----- DATA TO USE -----
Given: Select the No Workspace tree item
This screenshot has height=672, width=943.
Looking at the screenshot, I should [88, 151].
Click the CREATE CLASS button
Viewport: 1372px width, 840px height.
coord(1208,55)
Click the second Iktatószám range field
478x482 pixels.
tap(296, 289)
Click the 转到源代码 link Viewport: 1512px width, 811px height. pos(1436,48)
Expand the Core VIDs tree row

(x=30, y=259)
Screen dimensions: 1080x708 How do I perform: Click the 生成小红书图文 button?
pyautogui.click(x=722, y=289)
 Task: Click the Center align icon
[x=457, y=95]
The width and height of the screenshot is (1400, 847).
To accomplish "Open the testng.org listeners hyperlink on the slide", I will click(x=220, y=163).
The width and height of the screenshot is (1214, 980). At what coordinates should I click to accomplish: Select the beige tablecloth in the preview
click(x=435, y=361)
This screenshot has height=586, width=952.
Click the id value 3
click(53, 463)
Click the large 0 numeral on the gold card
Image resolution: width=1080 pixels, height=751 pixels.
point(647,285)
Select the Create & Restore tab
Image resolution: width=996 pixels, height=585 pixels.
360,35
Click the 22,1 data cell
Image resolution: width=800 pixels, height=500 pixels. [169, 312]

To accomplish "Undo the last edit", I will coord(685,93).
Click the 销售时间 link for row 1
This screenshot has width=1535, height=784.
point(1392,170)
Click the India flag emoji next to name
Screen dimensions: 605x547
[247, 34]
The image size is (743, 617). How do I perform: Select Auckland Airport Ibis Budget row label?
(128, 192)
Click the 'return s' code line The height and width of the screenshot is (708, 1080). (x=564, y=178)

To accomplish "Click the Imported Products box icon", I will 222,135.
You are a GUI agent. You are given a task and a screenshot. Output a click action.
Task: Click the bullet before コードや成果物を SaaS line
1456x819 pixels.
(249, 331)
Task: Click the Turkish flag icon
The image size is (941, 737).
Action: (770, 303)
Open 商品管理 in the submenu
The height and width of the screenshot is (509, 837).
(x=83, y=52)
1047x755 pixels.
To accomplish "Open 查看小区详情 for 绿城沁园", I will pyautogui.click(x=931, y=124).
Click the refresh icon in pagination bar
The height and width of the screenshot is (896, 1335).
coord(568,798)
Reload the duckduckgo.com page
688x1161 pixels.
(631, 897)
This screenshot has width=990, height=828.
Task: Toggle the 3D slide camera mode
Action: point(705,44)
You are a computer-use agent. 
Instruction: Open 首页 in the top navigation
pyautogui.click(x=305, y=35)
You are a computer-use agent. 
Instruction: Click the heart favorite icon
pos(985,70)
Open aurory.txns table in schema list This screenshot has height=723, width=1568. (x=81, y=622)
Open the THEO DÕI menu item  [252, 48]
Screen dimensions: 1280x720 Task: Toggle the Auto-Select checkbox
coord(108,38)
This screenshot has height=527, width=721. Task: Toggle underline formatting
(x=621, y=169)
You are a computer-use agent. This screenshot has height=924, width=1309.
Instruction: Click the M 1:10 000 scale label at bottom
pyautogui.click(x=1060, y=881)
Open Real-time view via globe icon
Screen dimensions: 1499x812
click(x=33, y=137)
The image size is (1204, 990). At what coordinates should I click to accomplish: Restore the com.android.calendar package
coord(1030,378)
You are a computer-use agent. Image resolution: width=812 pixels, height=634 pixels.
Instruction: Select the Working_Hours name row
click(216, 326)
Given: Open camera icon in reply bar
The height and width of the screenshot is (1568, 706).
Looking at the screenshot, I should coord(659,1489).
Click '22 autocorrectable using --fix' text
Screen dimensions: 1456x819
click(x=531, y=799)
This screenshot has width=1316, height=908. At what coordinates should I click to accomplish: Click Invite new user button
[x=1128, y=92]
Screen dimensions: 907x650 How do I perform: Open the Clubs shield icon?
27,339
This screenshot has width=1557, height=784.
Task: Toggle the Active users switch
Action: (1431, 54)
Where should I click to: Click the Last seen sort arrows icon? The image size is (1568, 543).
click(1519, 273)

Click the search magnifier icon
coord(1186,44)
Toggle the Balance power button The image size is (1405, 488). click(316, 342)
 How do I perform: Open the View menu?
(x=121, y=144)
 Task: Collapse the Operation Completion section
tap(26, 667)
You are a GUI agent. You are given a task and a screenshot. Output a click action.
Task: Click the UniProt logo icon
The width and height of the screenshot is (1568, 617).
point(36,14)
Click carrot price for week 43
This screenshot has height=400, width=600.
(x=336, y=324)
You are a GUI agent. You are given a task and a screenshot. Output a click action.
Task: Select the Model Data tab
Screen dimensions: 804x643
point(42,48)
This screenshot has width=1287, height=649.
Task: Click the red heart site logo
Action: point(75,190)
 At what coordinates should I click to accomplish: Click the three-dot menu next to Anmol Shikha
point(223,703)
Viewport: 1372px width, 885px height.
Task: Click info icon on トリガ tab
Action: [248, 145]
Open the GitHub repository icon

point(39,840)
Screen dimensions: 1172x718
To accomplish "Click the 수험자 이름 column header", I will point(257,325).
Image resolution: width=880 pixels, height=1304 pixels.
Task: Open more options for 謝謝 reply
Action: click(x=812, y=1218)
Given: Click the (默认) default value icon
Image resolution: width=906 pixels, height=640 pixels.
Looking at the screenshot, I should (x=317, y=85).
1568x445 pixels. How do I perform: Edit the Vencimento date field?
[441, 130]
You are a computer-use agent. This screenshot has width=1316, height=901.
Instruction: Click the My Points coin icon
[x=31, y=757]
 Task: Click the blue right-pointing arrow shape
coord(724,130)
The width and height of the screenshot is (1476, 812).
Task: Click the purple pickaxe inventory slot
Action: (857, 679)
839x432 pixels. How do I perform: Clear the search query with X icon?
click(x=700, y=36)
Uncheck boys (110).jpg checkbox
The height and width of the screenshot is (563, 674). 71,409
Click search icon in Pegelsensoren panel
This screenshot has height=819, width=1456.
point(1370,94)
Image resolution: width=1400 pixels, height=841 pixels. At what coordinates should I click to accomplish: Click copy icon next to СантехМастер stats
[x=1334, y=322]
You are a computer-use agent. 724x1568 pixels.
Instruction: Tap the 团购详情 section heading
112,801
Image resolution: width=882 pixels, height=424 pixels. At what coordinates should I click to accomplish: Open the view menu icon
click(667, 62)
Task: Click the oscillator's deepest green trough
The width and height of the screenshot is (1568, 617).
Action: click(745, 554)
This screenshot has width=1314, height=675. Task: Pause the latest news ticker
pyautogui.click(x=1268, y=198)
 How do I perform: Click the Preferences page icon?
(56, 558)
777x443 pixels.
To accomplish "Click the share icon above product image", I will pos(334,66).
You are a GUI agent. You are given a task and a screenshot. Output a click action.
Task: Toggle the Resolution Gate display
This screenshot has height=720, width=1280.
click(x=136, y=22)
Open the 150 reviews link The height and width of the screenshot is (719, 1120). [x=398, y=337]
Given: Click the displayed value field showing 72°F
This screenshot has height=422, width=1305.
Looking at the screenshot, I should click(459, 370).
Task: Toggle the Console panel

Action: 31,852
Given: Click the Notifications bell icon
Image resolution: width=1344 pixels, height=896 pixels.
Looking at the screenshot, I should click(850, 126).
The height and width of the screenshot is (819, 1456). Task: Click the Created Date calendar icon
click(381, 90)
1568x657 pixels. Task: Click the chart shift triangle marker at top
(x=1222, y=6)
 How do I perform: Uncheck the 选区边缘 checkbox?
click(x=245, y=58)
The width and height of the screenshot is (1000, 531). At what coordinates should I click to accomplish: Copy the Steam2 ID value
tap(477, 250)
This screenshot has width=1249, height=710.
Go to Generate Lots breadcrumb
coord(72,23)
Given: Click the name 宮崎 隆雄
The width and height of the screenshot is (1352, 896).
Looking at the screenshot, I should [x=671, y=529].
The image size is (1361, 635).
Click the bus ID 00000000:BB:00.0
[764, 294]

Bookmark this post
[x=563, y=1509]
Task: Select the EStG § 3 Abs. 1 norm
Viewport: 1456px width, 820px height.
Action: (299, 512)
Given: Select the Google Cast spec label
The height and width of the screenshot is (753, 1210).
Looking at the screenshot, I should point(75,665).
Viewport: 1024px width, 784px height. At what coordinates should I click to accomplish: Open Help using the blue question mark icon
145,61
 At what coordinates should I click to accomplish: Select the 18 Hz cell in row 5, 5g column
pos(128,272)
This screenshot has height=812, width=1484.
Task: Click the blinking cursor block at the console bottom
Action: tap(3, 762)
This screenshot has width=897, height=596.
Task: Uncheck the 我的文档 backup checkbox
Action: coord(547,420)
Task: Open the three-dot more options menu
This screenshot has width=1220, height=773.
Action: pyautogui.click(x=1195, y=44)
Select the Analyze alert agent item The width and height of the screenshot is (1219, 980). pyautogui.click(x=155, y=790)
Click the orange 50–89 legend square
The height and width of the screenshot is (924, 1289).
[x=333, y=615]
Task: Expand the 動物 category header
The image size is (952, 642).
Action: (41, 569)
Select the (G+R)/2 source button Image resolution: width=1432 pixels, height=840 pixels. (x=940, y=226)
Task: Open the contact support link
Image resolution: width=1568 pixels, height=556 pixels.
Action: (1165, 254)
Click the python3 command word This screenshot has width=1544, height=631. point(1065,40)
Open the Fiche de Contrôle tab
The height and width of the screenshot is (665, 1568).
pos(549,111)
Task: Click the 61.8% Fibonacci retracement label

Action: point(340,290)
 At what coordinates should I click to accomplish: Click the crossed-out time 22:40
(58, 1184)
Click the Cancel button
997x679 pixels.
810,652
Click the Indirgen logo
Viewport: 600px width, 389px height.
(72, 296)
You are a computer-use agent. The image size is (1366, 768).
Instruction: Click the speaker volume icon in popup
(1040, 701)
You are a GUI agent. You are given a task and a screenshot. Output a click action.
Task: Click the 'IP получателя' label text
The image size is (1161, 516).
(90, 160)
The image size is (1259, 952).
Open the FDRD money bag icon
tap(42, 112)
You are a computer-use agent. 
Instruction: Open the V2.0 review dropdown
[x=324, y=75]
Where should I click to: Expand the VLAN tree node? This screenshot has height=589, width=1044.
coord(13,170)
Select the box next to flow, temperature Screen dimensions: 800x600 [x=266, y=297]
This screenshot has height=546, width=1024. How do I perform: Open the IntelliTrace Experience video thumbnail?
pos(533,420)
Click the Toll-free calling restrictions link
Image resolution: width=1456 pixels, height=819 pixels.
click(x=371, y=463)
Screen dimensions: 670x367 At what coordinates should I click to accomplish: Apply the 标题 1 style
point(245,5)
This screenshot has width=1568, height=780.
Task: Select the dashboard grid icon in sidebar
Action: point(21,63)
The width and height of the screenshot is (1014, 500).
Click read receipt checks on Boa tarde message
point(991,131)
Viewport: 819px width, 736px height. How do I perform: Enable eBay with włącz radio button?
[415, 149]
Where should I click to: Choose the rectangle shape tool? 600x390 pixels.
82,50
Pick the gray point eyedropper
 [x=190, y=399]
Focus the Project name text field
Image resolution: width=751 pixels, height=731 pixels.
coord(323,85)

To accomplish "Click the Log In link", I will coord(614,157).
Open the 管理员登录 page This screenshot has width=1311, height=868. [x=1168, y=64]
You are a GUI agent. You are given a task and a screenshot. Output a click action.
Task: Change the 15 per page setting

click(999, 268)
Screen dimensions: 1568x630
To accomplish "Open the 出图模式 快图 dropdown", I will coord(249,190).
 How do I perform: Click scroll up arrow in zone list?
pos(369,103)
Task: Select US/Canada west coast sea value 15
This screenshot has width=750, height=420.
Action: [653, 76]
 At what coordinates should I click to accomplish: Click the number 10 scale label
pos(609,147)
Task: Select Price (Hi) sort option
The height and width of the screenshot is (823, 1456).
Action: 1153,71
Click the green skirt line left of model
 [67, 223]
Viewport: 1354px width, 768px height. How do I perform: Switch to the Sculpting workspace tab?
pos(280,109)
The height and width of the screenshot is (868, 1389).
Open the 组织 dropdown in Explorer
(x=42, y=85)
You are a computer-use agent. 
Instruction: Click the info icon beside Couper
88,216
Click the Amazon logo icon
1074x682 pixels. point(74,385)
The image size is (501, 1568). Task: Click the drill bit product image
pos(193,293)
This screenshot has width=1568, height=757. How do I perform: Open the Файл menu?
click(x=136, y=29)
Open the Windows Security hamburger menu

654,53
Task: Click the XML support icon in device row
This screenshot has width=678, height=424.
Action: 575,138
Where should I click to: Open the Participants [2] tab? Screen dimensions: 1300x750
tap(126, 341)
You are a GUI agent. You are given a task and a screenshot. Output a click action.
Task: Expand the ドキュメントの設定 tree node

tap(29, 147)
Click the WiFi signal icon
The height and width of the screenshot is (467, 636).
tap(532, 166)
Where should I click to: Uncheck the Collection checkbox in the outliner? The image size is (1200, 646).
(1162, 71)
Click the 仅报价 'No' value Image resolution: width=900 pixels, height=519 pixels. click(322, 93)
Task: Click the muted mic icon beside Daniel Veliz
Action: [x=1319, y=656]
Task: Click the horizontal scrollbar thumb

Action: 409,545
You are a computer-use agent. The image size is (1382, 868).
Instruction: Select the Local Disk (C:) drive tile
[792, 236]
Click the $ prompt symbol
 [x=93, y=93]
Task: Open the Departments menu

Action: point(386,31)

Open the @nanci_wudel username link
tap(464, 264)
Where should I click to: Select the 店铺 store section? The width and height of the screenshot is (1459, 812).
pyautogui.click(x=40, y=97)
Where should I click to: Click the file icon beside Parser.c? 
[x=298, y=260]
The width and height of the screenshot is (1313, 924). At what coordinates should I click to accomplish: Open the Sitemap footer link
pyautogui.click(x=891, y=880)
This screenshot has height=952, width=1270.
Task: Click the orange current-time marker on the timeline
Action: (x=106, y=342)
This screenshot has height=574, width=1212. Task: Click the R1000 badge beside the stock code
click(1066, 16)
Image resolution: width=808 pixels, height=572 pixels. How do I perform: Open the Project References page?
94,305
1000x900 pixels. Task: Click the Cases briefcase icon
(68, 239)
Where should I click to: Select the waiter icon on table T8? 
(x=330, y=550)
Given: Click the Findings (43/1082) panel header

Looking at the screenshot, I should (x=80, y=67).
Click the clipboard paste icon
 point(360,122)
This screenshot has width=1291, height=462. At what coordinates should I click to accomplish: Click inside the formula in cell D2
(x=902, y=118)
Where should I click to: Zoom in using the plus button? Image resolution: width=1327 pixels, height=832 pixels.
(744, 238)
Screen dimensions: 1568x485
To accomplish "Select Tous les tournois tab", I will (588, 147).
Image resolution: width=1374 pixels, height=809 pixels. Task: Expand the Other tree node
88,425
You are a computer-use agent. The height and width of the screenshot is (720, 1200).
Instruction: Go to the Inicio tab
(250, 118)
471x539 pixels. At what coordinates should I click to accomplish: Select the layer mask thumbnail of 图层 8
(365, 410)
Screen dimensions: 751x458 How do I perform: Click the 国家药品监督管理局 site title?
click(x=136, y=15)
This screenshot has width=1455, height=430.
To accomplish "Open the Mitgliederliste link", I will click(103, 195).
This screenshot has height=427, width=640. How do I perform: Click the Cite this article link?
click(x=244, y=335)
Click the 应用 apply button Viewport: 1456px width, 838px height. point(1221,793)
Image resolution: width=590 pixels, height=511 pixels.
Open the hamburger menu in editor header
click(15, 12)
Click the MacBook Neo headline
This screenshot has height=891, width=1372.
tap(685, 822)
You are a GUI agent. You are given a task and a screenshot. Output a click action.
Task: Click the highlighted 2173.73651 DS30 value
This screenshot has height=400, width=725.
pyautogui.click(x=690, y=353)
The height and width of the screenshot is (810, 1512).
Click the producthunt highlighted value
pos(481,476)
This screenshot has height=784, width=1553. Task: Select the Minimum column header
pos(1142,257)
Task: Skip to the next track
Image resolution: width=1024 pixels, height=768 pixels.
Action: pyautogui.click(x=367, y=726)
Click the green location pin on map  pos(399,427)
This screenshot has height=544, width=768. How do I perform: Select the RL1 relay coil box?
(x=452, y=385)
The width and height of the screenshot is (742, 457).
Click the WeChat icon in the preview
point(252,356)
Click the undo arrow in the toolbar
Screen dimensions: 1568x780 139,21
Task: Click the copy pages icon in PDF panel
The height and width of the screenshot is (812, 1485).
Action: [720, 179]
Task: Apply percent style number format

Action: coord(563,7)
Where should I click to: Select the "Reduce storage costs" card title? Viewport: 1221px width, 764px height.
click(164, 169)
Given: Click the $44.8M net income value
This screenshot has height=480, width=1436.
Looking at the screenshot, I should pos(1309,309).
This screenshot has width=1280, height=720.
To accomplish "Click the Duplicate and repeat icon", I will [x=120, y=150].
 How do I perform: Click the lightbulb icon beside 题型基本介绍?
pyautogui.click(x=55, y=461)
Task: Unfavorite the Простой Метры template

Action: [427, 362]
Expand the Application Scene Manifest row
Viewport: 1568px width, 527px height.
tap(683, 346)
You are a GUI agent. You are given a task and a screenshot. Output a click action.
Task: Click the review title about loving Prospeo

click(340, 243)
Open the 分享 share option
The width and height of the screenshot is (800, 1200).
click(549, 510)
-----
PROBLEM:
Extract the lines that run from the line containing "I will coord(685,93)." through the line containing "coord(1030,378)", reproducing them verbatim with both end lines included. Begin at the line that has "I will coord(685,93)." and stop after the line that has "coord(1030,378)".

REPLY:
To accomplish "Undo the last edit", I will coord(685,93).
Click the 销售时间 link for row 1
This screenshot has width=1535, height=784.
point(1392,170)
Click the India flag emoji next to name
Screen dimensions: 605x547
[247, 34]
The image size is (743, 617). How do I perform: Select Auckland Airport Ibis Budget row label?
(128, 192)
Click the 'return s' code line The height and width of the screenshot is (708, 1080). (x=564, y=178)

To accomplish "Click the Imported Products box icon", I will 222,135.
You are a GUI agent. You are given a task and a screenshot. Output a click action.
Task: Click the bullet before コードや成果物を SaaS line
1456x819 pixels.
(249, 331)
Task: Click the Turkish flag icon
The image size is (941, 737).
Action: (770, 303)
Open 商品管理 in the submenu
The height and width of the screenshot is (509, 837).
(x=83, y=52)
1047x755 pixels.
To accomplish "Open 查看小区详情 for 绿城沁园", I will pyautogui.click(x=931, y=124).
Click the refresh icon in pagination bar
The height and width of the screenshot is (896, 1335).
coord(568,798)
Reload the duckduckgo.com page
688x1161 pixels.
(631, 897)
This screenshot has width=990, height=828.
Task: Toggle the 3D slide camera mode
Action: point(705,44)
You are a computer-use agent. 
Instruction: Open 首页 in the top navigation
pyautogui.click(x=305, y=35)
You are a computer-use agent. 
Instruction: Click the heart favorite icon
pos(985,70)
Open aurory.txns table in schema list This screenshot has height=723, width=1568. (x=81, y=622)
Open the THEO DÕI menu item  [252, 48]
Screen dimensions: 1280x720 Task: Toggle the Auto-Select checkbox
coord(108,38)
This screenshot has height=527, width=721. Task: Toggle underline formatting
(x=621, y=169)
You are a computer-use agent. This screenshot has height=924, width=1309.
Instruction: Click the M 1:10 000 scale label at bottom
pyautogui.click(x=1060, y=881)
Open Real-time view via globe icon
Screen dimensions: 1499x812
click(x=33, y=137)
The image size is (1204, 990). At what coordinates should I click to accomplish: Restore the com.android.calendar package
coord(1030,378)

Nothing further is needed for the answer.